Science:Math Exam Resources/Courses/MATH103/April 2010/Question 01 (e)

Let's check first the if the integrand goes to 0, as a necessary condition for convergence.

i. ${\displaystyle \lim _{x\rightarrow \infty }e^{3x}=\infty }$

ii. ${\displaystyle \lim _{x\rightarrow \infty }x^{-1}=0\checkmark }$

iii. ${\displaystyle \lim _{x\rightarrow \infty }x^{-1/2}=0\checkmark }$

iv. ${\displaystyle \lim _{x\rightarrow \infty }x^{-2}=0\checkmark }$

v. ${\displaystyle \lim _{x\rightarrow \infty }{\frac {x^{2}}{1000}}=\infty }$

This only leaves candidates ii., iii., and iv..

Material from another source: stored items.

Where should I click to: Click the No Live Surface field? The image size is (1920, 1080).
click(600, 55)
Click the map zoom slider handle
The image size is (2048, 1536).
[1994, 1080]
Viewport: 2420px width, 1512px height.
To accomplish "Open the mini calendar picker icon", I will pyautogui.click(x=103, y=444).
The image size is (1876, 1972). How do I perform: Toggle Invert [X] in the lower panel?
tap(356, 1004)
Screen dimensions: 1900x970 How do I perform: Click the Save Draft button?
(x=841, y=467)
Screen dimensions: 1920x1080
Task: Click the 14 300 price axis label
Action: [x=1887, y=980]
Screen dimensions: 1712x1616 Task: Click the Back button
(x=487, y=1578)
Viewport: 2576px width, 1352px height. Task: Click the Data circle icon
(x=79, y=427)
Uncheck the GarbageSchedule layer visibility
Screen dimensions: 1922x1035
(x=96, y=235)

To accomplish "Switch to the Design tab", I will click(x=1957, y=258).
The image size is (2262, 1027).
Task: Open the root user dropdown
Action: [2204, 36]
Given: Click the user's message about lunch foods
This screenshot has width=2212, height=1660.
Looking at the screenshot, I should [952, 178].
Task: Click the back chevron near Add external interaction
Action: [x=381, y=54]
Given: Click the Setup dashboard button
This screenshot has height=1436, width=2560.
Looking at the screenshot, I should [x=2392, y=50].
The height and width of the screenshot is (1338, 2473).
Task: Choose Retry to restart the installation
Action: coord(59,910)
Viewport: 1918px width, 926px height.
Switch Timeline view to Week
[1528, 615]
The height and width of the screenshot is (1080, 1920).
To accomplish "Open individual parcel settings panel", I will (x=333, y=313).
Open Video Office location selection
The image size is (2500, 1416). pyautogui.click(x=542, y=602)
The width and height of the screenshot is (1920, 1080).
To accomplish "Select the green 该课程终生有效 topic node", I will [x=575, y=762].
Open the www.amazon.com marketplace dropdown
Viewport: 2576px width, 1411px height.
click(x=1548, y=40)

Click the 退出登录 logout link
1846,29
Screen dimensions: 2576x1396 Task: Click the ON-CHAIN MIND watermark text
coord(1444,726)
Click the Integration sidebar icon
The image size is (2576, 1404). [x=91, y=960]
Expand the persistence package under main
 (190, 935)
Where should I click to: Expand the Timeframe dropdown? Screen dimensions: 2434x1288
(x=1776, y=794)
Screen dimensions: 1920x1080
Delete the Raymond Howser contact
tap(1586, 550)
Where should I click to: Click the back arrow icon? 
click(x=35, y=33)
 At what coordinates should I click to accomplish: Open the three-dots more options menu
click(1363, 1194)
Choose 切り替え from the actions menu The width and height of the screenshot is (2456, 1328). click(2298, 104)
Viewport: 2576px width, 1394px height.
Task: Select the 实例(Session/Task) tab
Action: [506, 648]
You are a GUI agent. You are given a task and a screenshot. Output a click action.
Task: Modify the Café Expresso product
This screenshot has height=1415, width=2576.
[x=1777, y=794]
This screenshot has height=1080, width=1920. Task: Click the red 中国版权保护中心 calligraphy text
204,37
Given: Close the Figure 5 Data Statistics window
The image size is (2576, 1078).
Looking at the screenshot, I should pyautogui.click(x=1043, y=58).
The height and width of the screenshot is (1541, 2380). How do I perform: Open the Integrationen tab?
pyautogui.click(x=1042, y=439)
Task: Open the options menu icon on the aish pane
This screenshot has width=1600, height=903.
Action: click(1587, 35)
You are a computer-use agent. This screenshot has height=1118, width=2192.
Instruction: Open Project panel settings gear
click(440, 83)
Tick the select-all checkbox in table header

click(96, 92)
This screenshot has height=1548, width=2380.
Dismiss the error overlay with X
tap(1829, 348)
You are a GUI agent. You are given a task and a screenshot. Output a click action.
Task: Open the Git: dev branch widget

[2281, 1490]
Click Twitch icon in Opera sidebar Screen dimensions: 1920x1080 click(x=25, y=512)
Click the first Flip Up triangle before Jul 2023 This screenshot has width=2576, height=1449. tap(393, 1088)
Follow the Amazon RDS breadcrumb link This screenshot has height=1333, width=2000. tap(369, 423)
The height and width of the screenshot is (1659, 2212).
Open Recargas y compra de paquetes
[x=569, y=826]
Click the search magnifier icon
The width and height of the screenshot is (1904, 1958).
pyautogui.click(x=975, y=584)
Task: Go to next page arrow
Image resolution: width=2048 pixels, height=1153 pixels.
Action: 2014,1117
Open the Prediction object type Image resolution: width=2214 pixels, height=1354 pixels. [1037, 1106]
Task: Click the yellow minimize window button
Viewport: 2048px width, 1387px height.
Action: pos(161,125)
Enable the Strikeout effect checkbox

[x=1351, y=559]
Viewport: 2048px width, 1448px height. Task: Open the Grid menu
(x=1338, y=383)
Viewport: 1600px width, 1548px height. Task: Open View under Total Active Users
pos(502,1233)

${\displaystyle \displaystyle {\text{Since }}x^{1/2}<x<x^{2}{\text{ we have }}x^{-1/2}>x^{-1}>x^{-2}{\text{ and thus }}}$

${\displaystyle \int _{1}^{\infty }x^{-1/2}\,dx>\int _{1}^{\infty }x^{-1}\,dx>\int _{1}^{\infty }x^{-2}\,dx}$

Since we are told that only one of the five integrals converges it must be iv.. (E.g., if the integral of ii. was finite, and the integral in iv. is less than the integral in ii., then iv. would also necessarily be finite.)

And indeed, iv. does converge: By the integral test,

${\displaystyle \int _{1}^{\infty }x^{-2}\,dx}$

converges if

${\displaystyle \sum _{n=1}^{\infty }n^{-2}}$

converges. This sum does converge by the p-series test. Hence the correct answer is iv..

As a fun fact,

${\displaystyle \sum _{n=1}^{\infty }n^{-2}={\frac {\pi ^{2}}{6}}}$